Ben kafamdaki bu sorularla meşgulken, dostum H.İbrahim Kutluay’dan “yazarına dikkat” mesajını aldım.

Kastettiği kişi Prof. Dr. İhsan Güneş’ti. 

Bu isim, başörtüsünü “teokratik faşizm yolunun kilometre taşı” olarak niteleyen akademisyenden başkası değildi.

Aynen şöyle diyordu, İP’lilerle ortak düzenledikleri “bilimsel etkinlik”te:

“Türban, teokratik faşizme giden ve kadınları bireylikten çıkarıp köleliğe sürükleyen bir sistemin simgesidir.”

Dostum, Prof. Dr. İhsan Güneş’in ayrıca bir “icraatına” işaret etti.

Rahmetli Erbakan ve başörtüsüne kin/nefret kusan bu akademisyenin, son Osmanlı Sultanı Vahdettin için de bir numarası vardı. 

Hani, Sultan Vahdettin için “ABD Başkanı’na yazdığı mektupta Türk ulusuna hakaret ettiği” iftirasını dillendirenler var ya?

Kaynakları bu “bilim adamı” imiş meğer.

Olay şu: 

13 Mart 1924 tarihli o mektupta Sultan Vahdettin, TBMM’nin 3 Mart 1924 tarihli Hilafet’i kaldırma kararıyla ilgili görüşlerini ortaya koyuyor, 

Hilafet’in tüm İslam alemini ilgilendirdiğini, tek başına TBMM’nin alacağı bir kararla bunun ortadan kaldırılmasının meşru olmayacağını söylüyor.  

Vahdettin mektubunda “masum Türk kavmi” ifadesini kullanıyor.

İhsan Güneş ise mektubu günümüz Türkçesine çevirirken, bu ifadeyi “malum Türk kavmi” diye yorumluyor.

Mektubun aslını temin edip, incelediğini ve çevirisini yaptırdığını anlatan dostum, 

Bugün Vahdettin için “Türk düşmanlığı yaptığı” iddiasını dillerinden düşürmeyenlerin; o mektubu internette “işte ihanetin ve Türlüğe hakaretin belgesi” diye elden ele dolaştıranların tek kaynağının işte bu “bilimsel çeviri” olduğunu söylüyor. 

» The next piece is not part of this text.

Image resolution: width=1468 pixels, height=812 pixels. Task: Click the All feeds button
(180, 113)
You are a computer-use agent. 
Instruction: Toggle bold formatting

H.İbrahim Kutluay’ın şu dikkat çeken tespitleriyle yazımızı sonlandıralım:

“Ne kadar acıdır ki İhsan Güneş böylesine fahiş bir tercüme hatası yapmasına ve bu hatanın mektubun sahibine hakaret faslı oluşturduğunu görmesine rağmen yıllarca hatasından dönmemiştir. Dahası Osmanlı yazısını okuyabilen kitlenin azlığından dolayı acaba bu yapılan tercüme yanlışlarından şimdiye kadar nerelerde ve kaç tane yapılmıştır?”